►

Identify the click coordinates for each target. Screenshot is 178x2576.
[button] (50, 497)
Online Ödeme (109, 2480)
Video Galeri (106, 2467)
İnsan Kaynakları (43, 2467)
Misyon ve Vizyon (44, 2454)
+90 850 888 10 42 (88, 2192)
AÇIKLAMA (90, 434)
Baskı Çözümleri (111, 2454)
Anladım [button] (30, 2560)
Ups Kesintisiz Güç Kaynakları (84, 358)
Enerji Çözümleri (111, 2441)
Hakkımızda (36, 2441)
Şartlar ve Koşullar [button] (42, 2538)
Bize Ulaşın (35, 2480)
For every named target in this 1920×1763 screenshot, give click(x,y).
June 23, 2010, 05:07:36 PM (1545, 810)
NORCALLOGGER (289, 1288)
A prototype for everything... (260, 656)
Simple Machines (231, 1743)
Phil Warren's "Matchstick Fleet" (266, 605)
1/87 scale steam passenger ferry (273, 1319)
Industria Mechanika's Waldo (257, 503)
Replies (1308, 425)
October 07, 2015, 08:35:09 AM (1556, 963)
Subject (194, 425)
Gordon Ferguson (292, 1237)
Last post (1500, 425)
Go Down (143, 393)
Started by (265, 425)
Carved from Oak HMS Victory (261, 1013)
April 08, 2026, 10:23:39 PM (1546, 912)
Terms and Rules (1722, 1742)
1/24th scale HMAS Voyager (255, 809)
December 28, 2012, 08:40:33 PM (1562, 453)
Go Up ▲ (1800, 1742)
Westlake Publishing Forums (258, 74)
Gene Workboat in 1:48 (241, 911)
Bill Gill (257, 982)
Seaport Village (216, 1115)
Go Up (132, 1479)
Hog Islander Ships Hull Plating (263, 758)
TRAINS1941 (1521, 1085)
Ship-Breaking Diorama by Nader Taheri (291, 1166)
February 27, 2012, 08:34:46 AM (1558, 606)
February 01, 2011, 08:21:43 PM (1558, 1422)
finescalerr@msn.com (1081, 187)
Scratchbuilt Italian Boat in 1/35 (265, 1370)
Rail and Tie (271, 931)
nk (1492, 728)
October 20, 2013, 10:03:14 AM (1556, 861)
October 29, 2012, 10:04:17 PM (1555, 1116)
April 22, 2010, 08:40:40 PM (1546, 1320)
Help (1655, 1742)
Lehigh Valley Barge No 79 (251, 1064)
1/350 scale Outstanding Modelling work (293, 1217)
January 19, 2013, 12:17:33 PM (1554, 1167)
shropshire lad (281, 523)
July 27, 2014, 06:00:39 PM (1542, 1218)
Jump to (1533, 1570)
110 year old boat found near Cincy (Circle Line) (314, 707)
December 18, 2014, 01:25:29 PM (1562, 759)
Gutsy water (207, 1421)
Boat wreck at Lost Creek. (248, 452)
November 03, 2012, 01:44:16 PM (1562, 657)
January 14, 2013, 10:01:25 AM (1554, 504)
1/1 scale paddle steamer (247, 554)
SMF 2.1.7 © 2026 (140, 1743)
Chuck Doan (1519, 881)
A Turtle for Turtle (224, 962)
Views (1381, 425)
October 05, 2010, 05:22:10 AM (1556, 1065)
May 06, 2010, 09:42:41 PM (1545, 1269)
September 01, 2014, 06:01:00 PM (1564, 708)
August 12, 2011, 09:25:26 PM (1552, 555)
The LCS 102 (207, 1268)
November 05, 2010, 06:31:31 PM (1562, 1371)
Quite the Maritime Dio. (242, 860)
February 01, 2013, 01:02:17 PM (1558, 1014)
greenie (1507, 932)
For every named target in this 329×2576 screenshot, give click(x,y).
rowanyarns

◄

▸ **Task goal**: Everything from the line that has "February 01, 2013, 01:02:17 PM (1558, 1014)" to the final line above should be retyped exactly, and nothing else.

▸ **Task result**:
February 01, 2013, 01:02:17 PM (1558, 1014)
greenie (1507, 932)
For every named target in this 329×2576 screenshot, give click(x,y).
rowanyarns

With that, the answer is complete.